Monday, February 28, 2011
Quinoa is a beautiful grain packed with great nutrition. It is very high in protein, therefore it makes a great breakfast because it will keep you satisfied until lunch! The healthy fats in the avocado and almonds also contribute to your fullness by slowing your stomach emptying.
1 cup red quinoa, rinsed
2 cups water
1 avocado, sliced
1/3 cup honey
1/4 cup sliced almonds
1/2 tsp cinnamon
1/2 tsp salt
1 cup low fat cottage cheese (optional)
In a medium saucepan, bring quinoa and water to a boil. Reduce heat to simmer and cover. Continue to cook until water is absorbed, ~15 minutes. Sprinkle with salt and fluff with a fork.

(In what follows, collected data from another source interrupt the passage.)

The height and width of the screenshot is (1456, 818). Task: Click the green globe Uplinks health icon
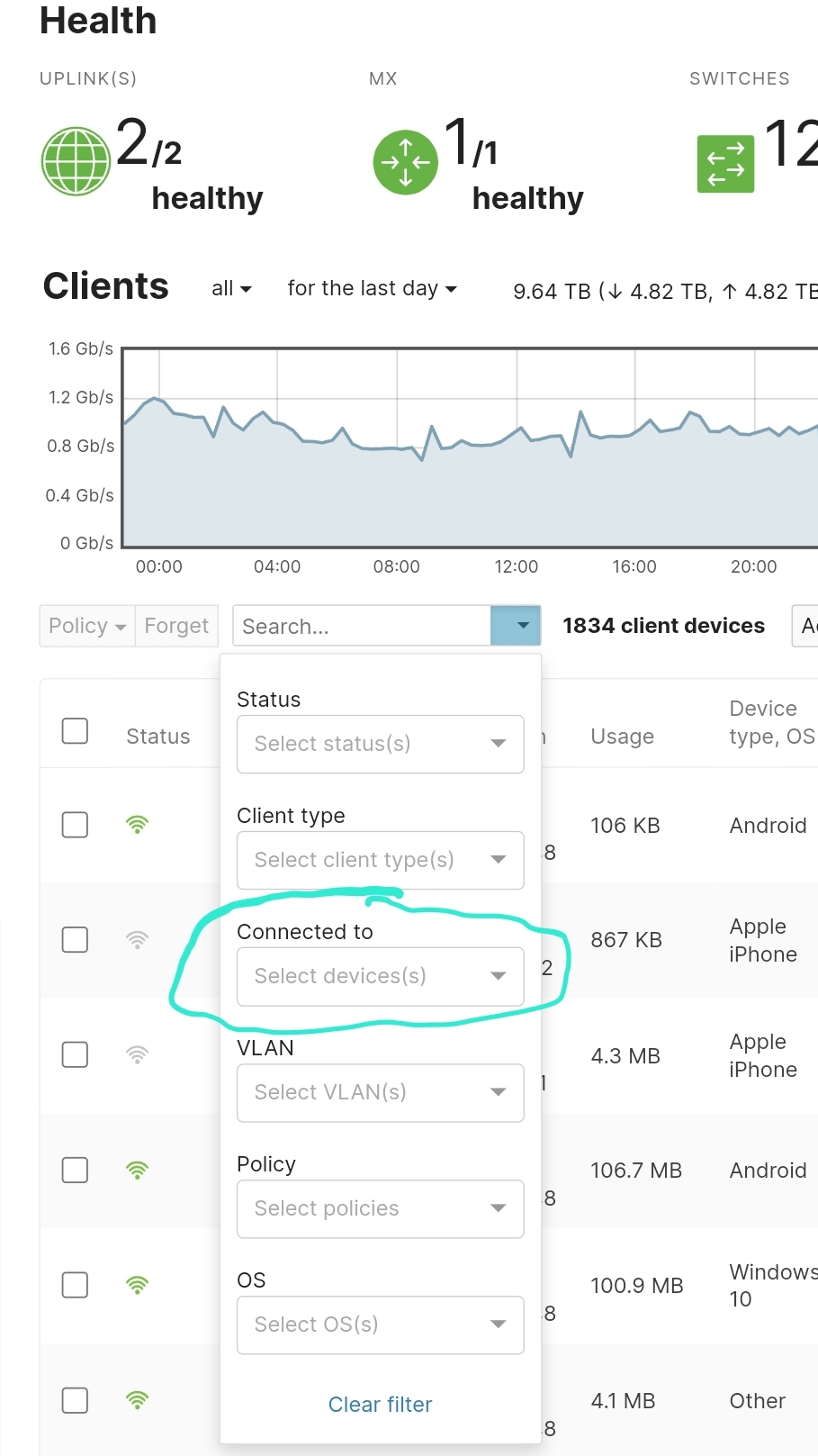click(x=76, y=161)
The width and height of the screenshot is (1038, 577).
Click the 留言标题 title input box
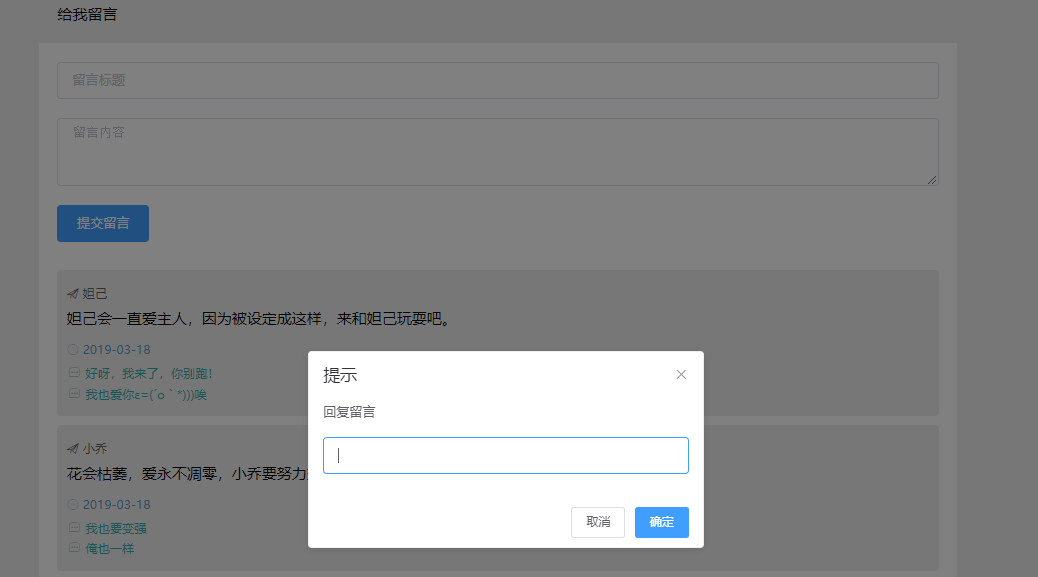pyautogui.click(x=497, y=80)
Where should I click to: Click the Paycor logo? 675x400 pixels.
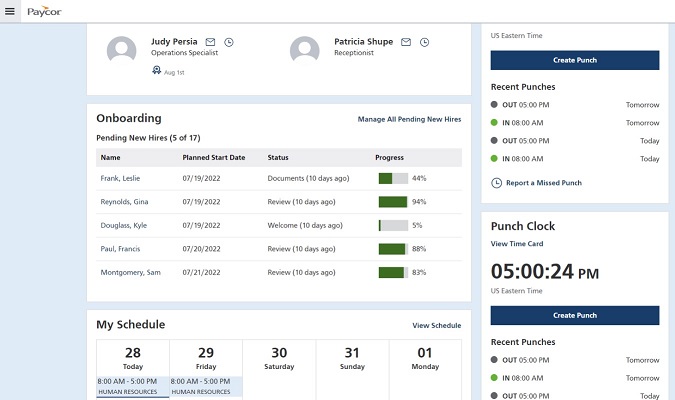tap(44, 11)
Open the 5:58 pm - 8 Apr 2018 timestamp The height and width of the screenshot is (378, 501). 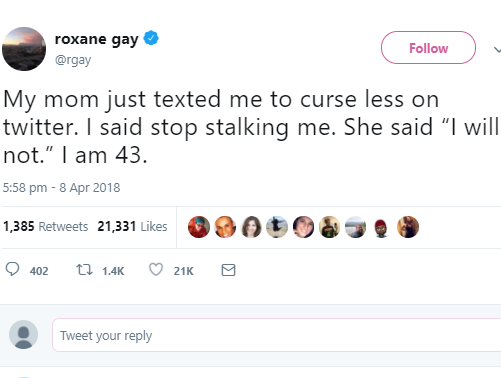tap(61, 188)
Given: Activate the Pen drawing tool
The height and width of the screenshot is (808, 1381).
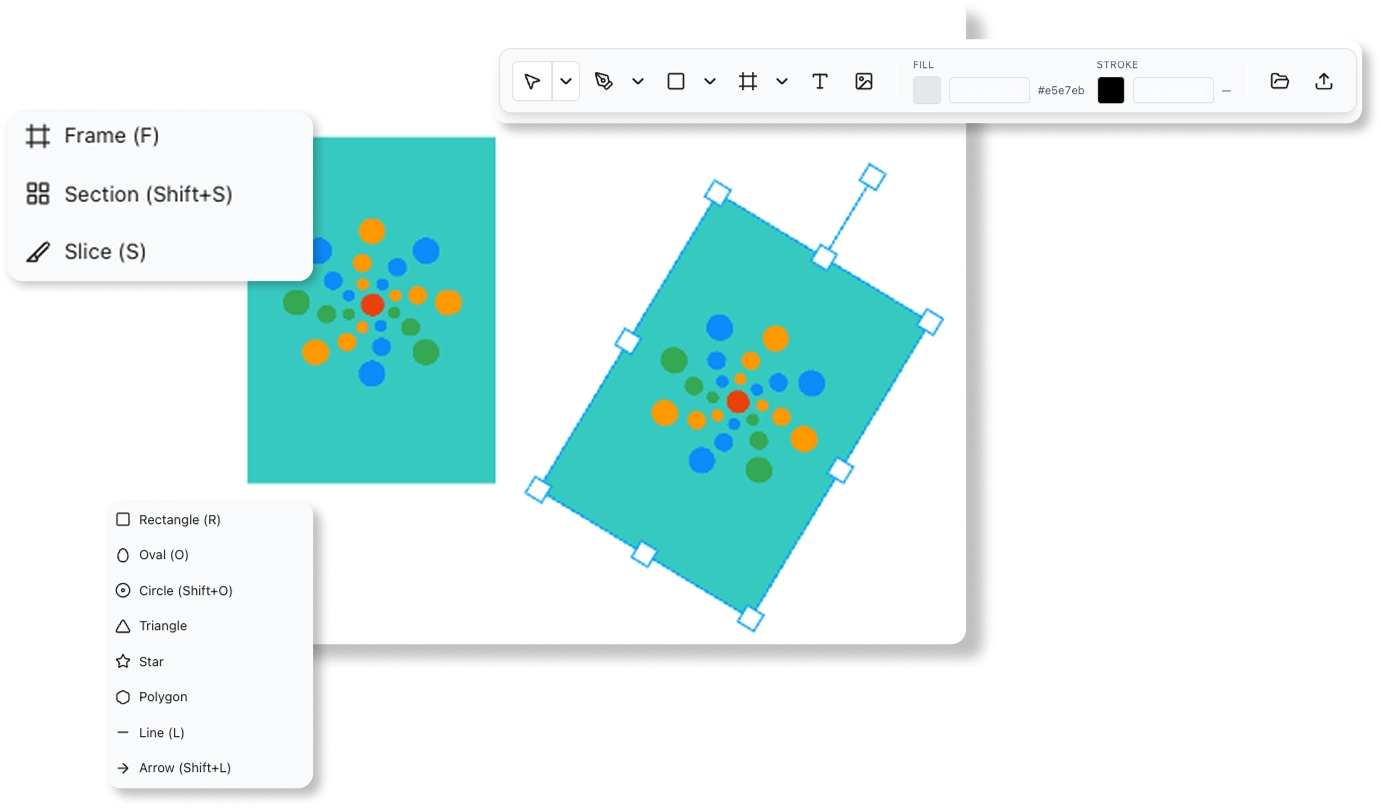Looking at the screenshot, I should pyautogui.click(x=604, y=81).
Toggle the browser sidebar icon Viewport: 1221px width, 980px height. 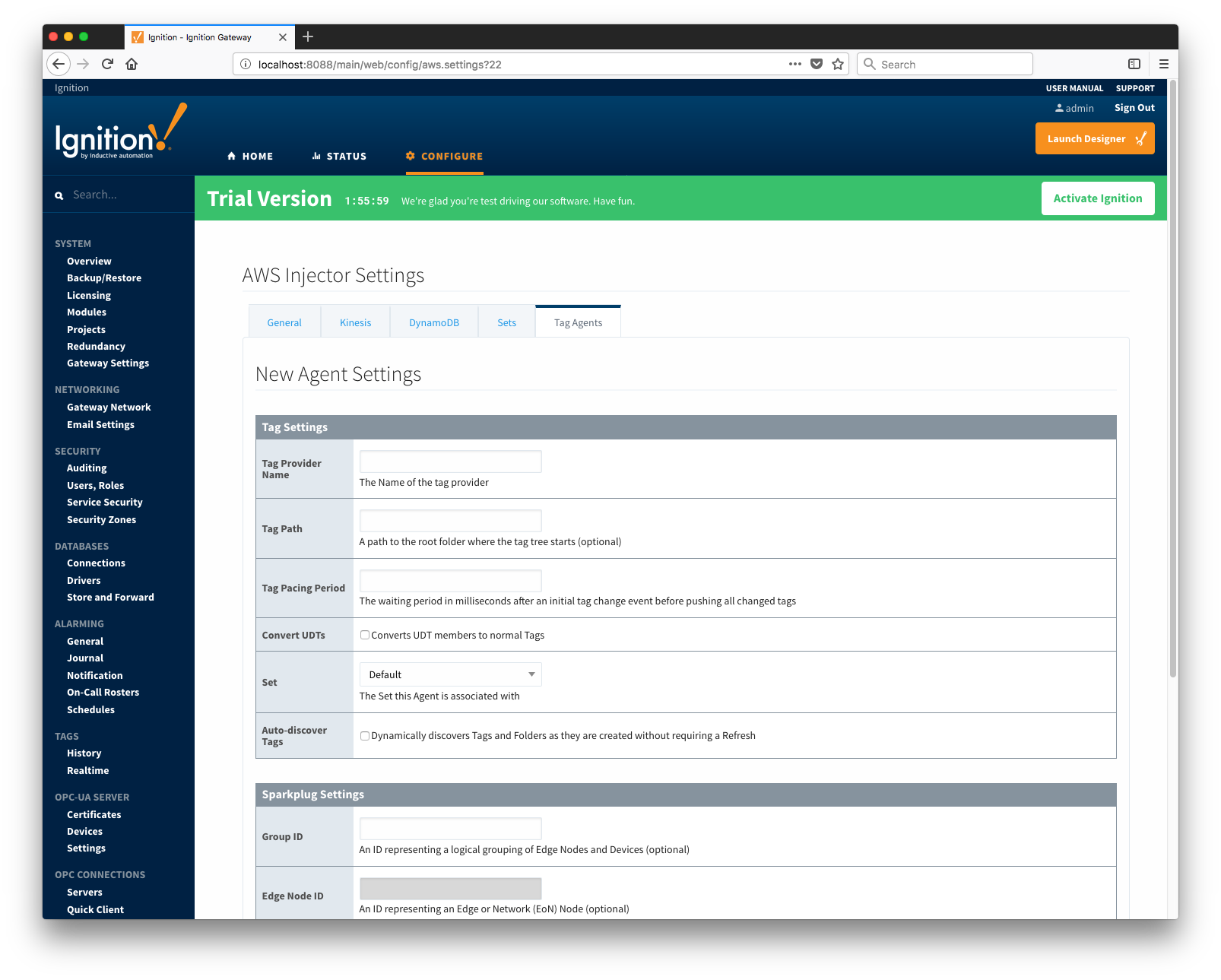(x=1134, y=64)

Spray a nonstick skillet with cooking spray. Heat over medium-high heat and add almonds. Saute until almonds brown slightly. Remove from heat and add honey and cinnamon.
Place 3/4 cup quinoa into a bowl and top with 1/4 cup cottage cheese and slices of avocado, and drizzle with almond honey mixture.
Nutrition info per 1 serving: 390 calories, 12 g fat (7 g monounsaturated), 15 g protein, 53 g carbohydrates, 7 g fiber
Adapted from Food and Wine, February 2011.